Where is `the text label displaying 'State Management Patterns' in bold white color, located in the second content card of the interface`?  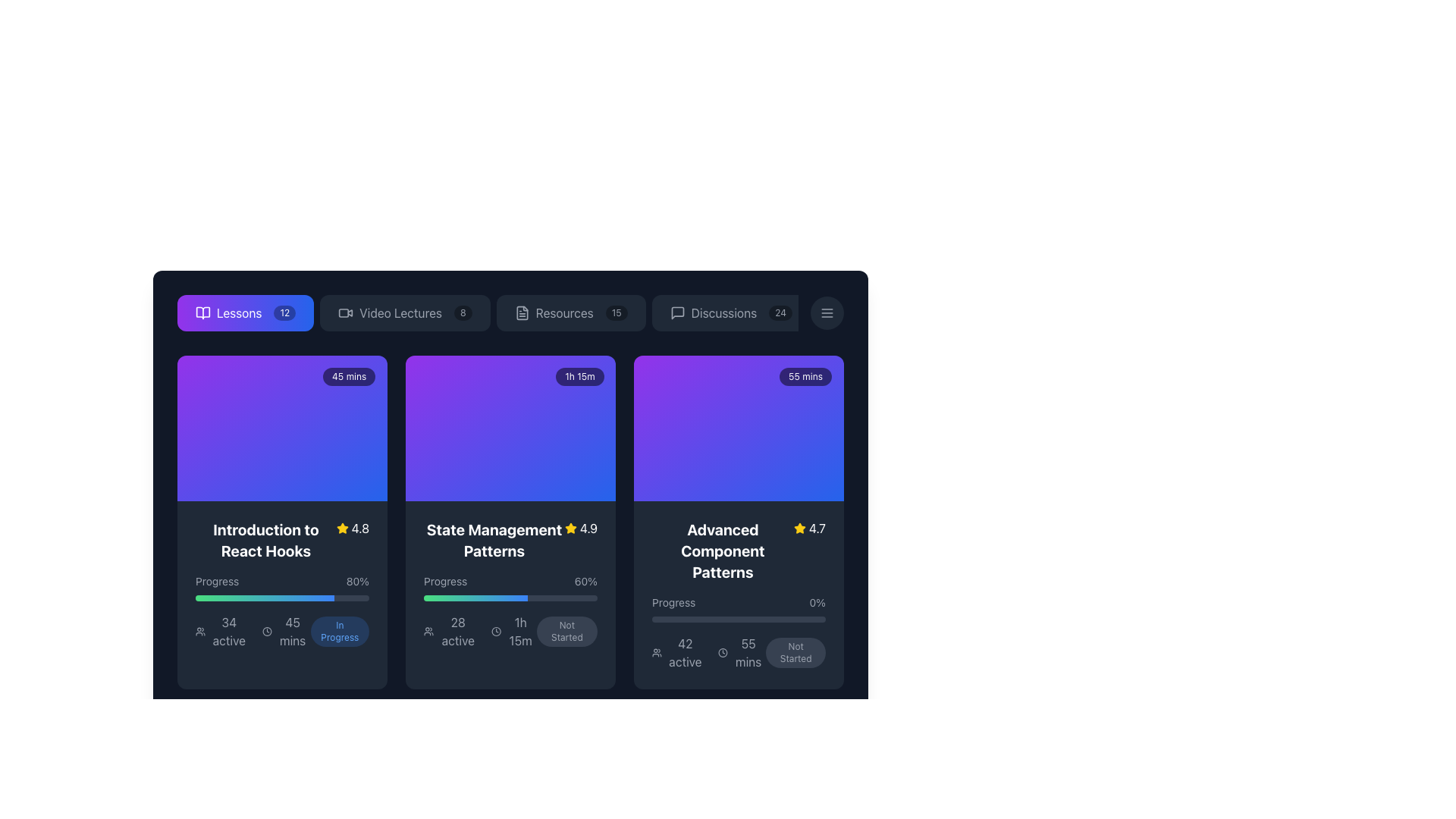 the text label displaying 'State Management Patterns' in bold white color, located in the second content card of the interface is located at coordinates (494, 540).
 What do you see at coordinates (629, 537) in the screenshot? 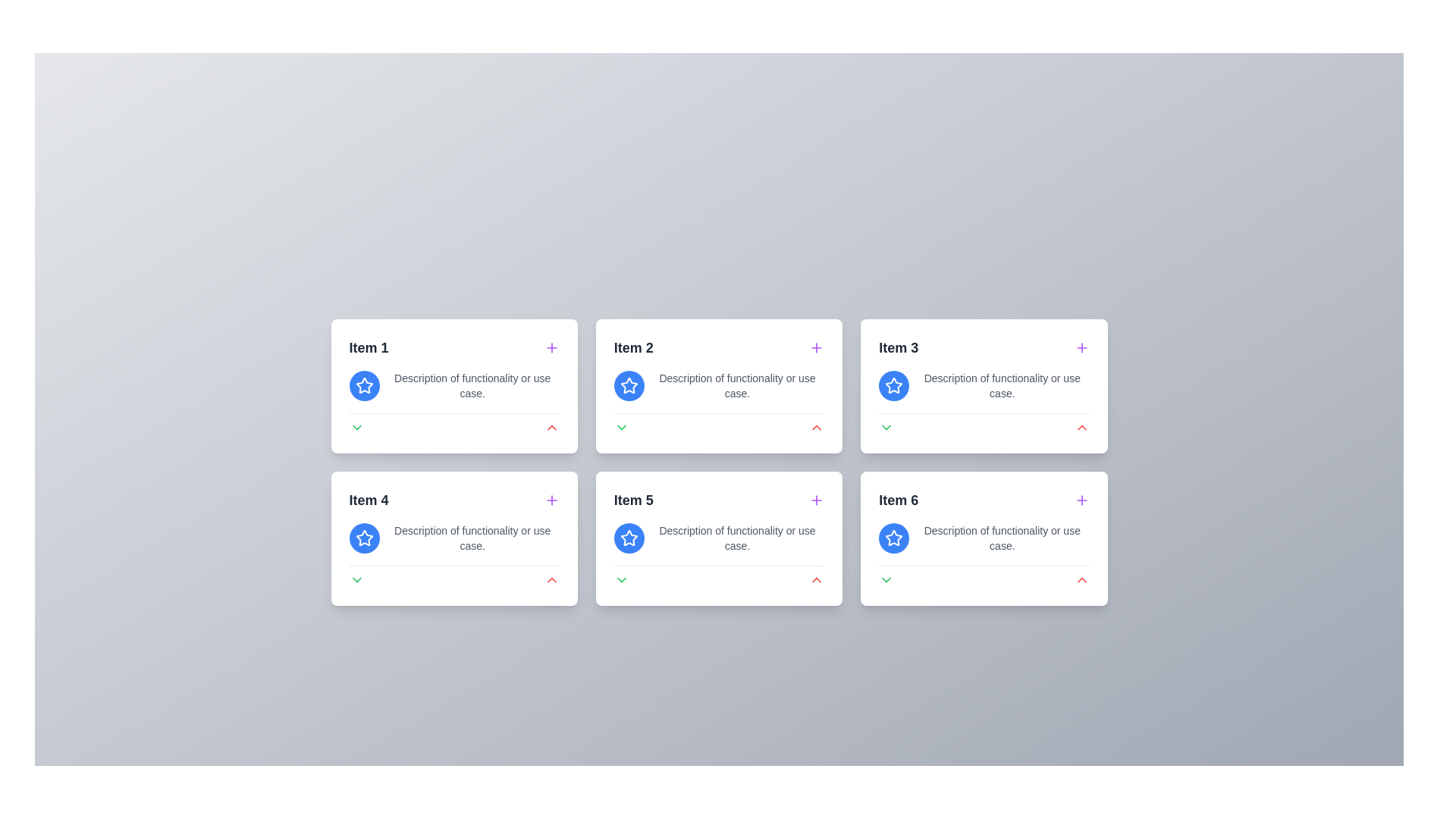
I see `the star-shaped icon with a blue background and white stroke located in the top-left section of the second row of items within the 'Item 5' card to interact with it` at bounding box center [629, 537].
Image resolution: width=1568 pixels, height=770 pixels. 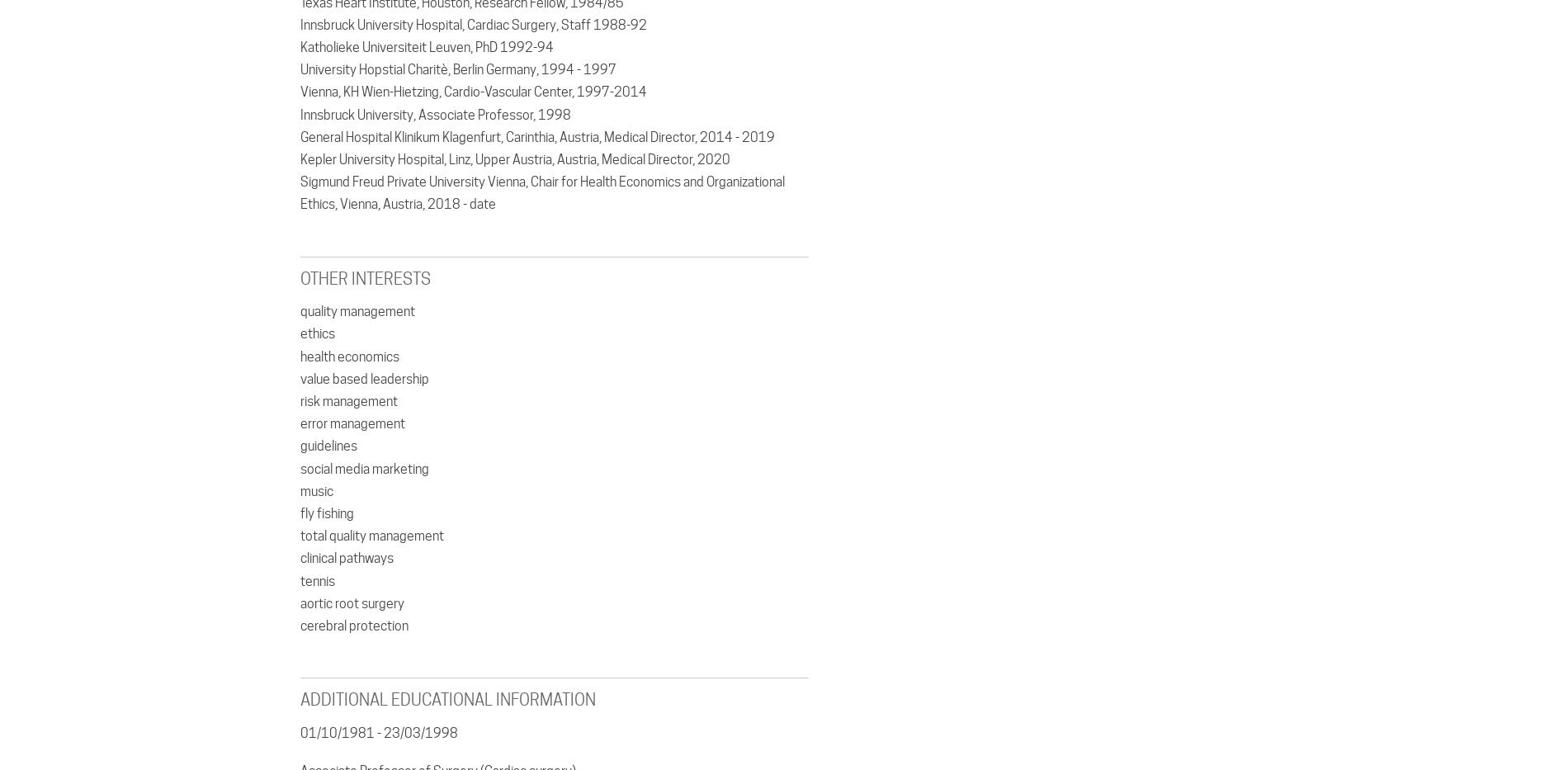 What do you see at coordinates (351, 602) in the screenshot?
I see `'aortic root surgery'` at bounding box center [351, 602].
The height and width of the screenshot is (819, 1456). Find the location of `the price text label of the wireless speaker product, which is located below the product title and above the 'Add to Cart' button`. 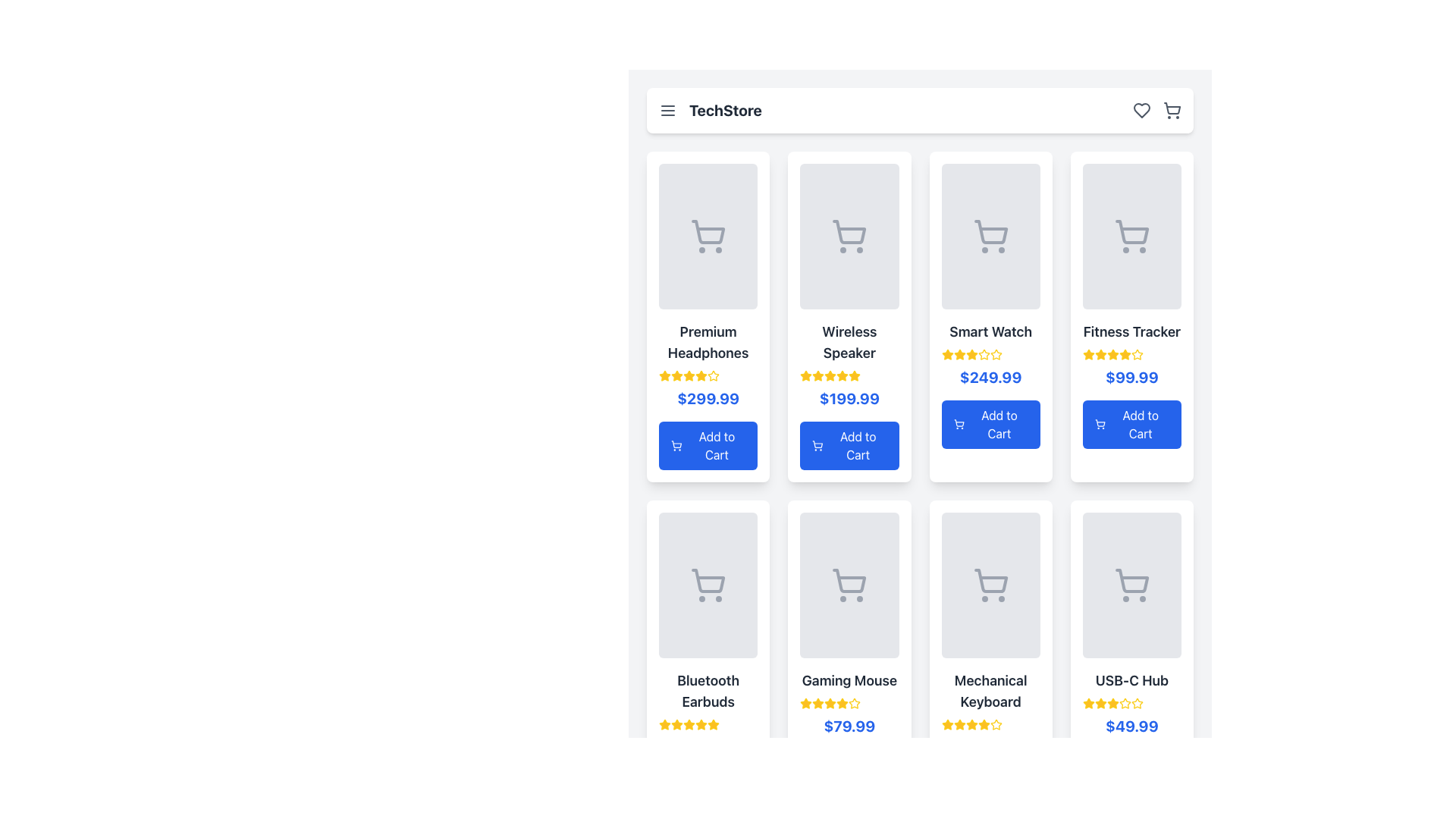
------------------------------------------------
Reproduce word for word the entries from the line holding "What do you see at coordinates (629, 537)" through the line holding "center [629, 537].", both lines included, and leave the pictures out.

 What do you see at coordinates (629, 537) in the screenshot? 
I see `the star-shaped icon with a blue background and white stroke located in the top-left section of the second row of items within the 'Item 5' card to interact with it` at bounding box center [629, 537].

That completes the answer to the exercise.